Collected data
======
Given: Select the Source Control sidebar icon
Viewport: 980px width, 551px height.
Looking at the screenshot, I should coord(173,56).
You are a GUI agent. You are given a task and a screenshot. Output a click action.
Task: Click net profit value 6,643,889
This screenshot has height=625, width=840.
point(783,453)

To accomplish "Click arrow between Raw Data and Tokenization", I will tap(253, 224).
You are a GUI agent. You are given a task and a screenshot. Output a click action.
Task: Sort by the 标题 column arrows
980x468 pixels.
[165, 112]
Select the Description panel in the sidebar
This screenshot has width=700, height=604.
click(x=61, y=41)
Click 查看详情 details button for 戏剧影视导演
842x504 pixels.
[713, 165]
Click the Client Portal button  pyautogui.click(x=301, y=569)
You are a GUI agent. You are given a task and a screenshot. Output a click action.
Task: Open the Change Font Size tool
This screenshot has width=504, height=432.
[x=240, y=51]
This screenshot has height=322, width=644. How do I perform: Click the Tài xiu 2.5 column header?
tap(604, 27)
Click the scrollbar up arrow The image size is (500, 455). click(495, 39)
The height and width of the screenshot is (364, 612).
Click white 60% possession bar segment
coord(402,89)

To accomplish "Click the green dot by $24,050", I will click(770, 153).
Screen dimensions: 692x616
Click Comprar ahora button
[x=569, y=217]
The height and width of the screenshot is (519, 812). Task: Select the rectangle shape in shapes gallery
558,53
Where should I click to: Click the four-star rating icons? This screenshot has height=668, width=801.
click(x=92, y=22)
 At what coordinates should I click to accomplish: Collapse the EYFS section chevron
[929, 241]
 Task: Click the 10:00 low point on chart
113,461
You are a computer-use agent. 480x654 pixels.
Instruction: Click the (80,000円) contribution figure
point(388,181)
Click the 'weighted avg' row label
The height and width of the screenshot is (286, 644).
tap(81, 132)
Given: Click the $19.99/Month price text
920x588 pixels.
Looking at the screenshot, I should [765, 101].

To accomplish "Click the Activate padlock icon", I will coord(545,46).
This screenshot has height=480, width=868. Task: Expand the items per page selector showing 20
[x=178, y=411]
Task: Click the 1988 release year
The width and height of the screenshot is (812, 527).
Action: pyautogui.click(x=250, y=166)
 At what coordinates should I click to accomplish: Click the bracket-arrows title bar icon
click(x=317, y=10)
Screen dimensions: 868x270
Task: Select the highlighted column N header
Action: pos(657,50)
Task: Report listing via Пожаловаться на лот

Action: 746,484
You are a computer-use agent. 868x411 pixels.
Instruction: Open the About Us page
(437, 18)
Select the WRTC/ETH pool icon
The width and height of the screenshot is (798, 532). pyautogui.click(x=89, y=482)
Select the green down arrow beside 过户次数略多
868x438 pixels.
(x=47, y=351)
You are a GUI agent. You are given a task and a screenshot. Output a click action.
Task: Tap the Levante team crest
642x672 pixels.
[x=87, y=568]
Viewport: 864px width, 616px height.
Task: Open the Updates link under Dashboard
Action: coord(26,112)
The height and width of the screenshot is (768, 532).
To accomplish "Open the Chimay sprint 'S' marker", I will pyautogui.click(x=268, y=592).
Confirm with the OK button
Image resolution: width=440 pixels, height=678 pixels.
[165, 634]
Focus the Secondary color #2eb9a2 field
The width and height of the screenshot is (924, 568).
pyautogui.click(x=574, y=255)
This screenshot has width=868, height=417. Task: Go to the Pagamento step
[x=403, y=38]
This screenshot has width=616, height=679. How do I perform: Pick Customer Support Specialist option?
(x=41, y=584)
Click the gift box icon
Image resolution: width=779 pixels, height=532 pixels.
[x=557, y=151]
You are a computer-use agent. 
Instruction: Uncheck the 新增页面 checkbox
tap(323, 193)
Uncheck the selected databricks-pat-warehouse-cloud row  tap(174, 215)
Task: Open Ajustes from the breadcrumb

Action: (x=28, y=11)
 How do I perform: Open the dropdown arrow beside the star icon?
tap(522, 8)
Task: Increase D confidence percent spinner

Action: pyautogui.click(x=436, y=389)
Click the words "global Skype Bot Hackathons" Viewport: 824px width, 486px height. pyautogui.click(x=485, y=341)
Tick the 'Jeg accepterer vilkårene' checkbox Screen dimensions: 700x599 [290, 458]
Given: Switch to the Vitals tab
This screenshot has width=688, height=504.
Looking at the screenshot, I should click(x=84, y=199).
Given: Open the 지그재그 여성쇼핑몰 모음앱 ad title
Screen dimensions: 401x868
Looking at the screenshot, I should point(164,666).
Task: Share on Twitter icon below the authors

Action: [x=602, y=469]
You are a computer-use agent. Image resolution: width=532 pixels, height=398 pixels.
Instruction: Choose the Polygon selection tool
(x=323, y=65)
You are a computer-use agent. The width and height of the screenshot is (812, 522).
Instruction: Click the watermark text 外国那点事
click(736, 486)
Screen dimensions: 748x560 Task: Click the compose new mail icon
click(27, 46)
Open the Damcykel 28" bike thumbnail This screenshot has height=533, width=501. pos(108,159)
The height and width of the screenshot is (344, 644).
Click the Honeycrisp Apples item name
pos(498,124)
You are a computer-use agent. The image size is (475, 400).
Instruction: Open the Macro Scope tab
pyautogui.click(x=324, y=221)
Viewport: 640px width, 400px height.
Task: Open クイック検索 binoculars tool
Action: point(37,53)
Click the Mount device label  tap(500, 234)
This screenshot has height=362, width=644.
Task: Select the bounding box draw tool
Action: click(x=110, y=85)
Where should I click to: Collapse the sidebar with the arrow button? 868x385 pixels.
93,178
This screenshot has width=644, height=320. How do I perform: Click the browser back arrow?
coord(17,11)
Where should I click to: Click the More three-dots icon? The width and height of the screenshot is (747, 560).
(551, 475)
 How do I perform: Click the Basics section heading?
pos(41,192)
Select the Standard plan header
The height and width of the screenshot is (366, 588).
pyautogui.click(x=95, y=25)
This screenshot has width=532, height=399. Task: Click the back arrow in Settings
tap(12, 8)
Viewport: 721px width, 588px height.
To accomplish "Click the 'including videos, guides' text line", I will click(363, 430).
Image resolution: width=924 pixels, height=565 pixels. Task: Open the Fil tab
======
▸ To do
Would you retype all of the data exactly as shown?

▸ Task solution
Given: Select the Source Control sidebar icon
Viewport: 980px width, 551px height.
Looking at the screenshot, I should coord(173,56).
You are a GUI agent. You are given a task and a screenshot. Output a click action.
Task: Click net profit value 6,643,889
This screenshot has height=625, width=840.
point(783,453)

To accomplish "Click arrow between Raw Data and Tokenization", I will tap(253, 224).
You are a GUI agent. You are given a task and a screenshot. Output a click action.
Task: Sort by the 标题 column arrows
980x468 pixels.
[165, 112]
Select the Description panel in the sidebar
This screenshot has width=700, height=604.
click(x=61, y=41)
Click 查看详情 details button for 戏剧影视导演
842x504 pixels.
[713, 165]
Click the Client Portal button  pyautogui.click(x=301, y=569)
You are a GUI agent. You are given a task and a screenshot. Output a click action.
Task: Open the Change Font Size tool
This screenshot has width=504, height=432.
[x=240, y=51]
This screenshot has height=322, width=644. How do I perform: Click the Tài xiu 2.5 column header?
tap(604, 27)
Click the scrollbar up arrow The image size is (500, 455). click(495, 39)
The height and width of the screenshot is (364, 612).
Click white 60% possession bar segment
coord(402,89)

To accomplish "Click the green dot by $24,050", I will click(770, 153).
Screen dimensions: 692x616
Click Comprar ahora button
[x=569, y=217]
The height and width of the screenshot is (519, 812). Task: Select the rectangle shape in shapes gallery
558,53
Where should I click to: Click the four-star rating icons? This screenshot has height=668, width=801.
click(x=92, y=22)
 At what coordinates should I click to accomplish: Collapse the EYFS section chevron
[929, 241]
 Task: Click the 10:00 low point on chart
113,461
You are a computer-use agent. 480x654 pixels.
Instruction: Click the (80,000円) contribution figure
point(388,181)
Click the 'weighted avg' row label
The height and width of the screenshot is (286, 644).
tap(81, 132)
Given: Click the $19.99/Month price text
920x588 pixels.
Looking at the screenshot, I should [765, 101].

To accomplish "Click the Activate padlock icon", I will coord(545,46).
This screenshot has height=480, width=868. Task: Expand the items per page selector showing 20
[x=178, y=411]
Task: Click the 1988 release year
The width and height of the screenshot is (812, 527).
Action: pyautogui.click(x=250, y=166)
 At what coordinates should I click to accomplish: Click the bracket-arrows title bar icon
click(x=317, y=10)
Screen dimensions: 868x270
Task: Select the highlighted column N header
Action: pos(657,50)
Task: Report listing via Пожаловаться на лот

Action: 746,484
You are a computer-use agent. 868x411 pixels.
Instruction: Open the About Us page
(437, 18)
Select the WRTC/ETH pool icon
The width and height of the screenshot is (798, 532). pyautogui.click(x=89, y=482)
Select the green down arrow beside 过户次数略多
868x438 pixels.
(x=47, y=351)
You are a GUI agent. You are given a task and a screenshot. Output a click action.
Task: Tap the Levante team crest
642x672 pixels.
[x=87, y=568]
Viewport: 864px width, 616px height.
Task: Open the Updates link under Dashboard
Action: coord(26,112)
The height and width of the screenshot is (768, 532).
To accomplish "Open the Chimay sprint 'S' marker", I will pyautogui.click(x=268, y=592).
Confirm with the OK button
Image resolution: width=440 pixels, height=678 pixels.
[165, 634]
Focus the Secondary color #2eb9a2 field
The width and height of the screenshot is (924, 568).
pyautogui.click(x=574, y=255)
This screenshot has width=868, height=417. Task: Go to the Pagamento step
[x=403, y=38]
This screenshot has width=616, height=679. How do I perform: Pick Customer Support Specialist option?
(x=41, y=584)
Click the gift box icon
Image resolution: width=779 pixels, height=532 pixels.
[x=557, y=151]
You are a computer-use agent. 
Instruction: Uncheck the 新增页面 checkbox
tap(323, 193)
Uncheck the selected databricks-pat-warehouse-cloud row  tap(174, 215)
Task: Open Ajustes from the breadcrumb

Action: (x=28, y=11)
 How do I perform: Open the dropdown arrow beside the star icon?
tap(522, 8)
Task: Increase D confidence percent spinner

Action: pyautogui.click(x=436, y=389)
Click the words "global Skype Bot Hackathons" Viewport: 824px width, 486px height. pyautogui.click(x=485, y=341)
Tick the 'Jeg accepterer vilkårene' checkbox Screen dimensions: 700x599 [290, 458]
Given: Switch to the Vitals tab
This screenshot has width=688, height=504.
Looking at the screenshot, I should click(x=84, y=199).
Given: Open the 지그재그 여성쇼핑몰 모음앱 ad title
Screen dimensions: 401x868
Looking at the screenshot, I should point(164,666).
Task: Share on Twitter icon below the authors

Action: [x=602, y=469]
You are a computer-use agent. Image resolution: width=532 pixels, height=398 pixels.
Instruction: Choose the Polygon selection tool
(x=323, y=65)
You are a computer-use agent. The width and height of the screenshot is (812, 522).
Instruction: Click the watermark text 外国那点事
click(736, 486)
Screen dimensions: 748x560 Task: Click the compose new mail icon
click(27, 46)
Open the Damcykel 28" bike thumbnail This screenshot has height=533, width=501. pos(108,159)
The height and width of the screenshot is (344, 644).
Click the Honeycrisp Apples item name
pos(498,124)
You are a computer-use agent. The image size is (475, 400).
Instruction: Open the Macro Scope tab
pyautogui.click(x=324, y=221)
Viewport: 640px width, 400px height.
Task: Open クイック検索 binoculars tool
Action: point(37,53)
Click the Mount device label  tap(500, 234)
This screenshot has height=362, width=644.
Task: Select the bounding box draw tool
Action: click(x=110, y=85)
Where should I click to: Collapse the sidebar with the arrow button? 868x385 pixels.
93,178
This screenshot has width=644, height=320. How do I perform: Click the browser back arrow?
coord(17,11)
Where should I click to: Click the More three-dots icon? The width and height of the screenshot is (747, 560).
(551, 475)
 How do I perform: Click the Basics section heading?
pos(41,192)
Select the Standard plan header
The height and width of the screenshot is (366, 588).
pyautogui.click(x=95, y=25)
This screenshot has width=532, height=399. Task: Click the back arrow in Settings
tap(12, 8)
Viewport: 721px width, 588px height.
To accomplish "Click the 'including videos, guides' text line", I will click(363, 430).
Image resolution: width=924 pixels, height=565 pixels. Task: Open the Fil tab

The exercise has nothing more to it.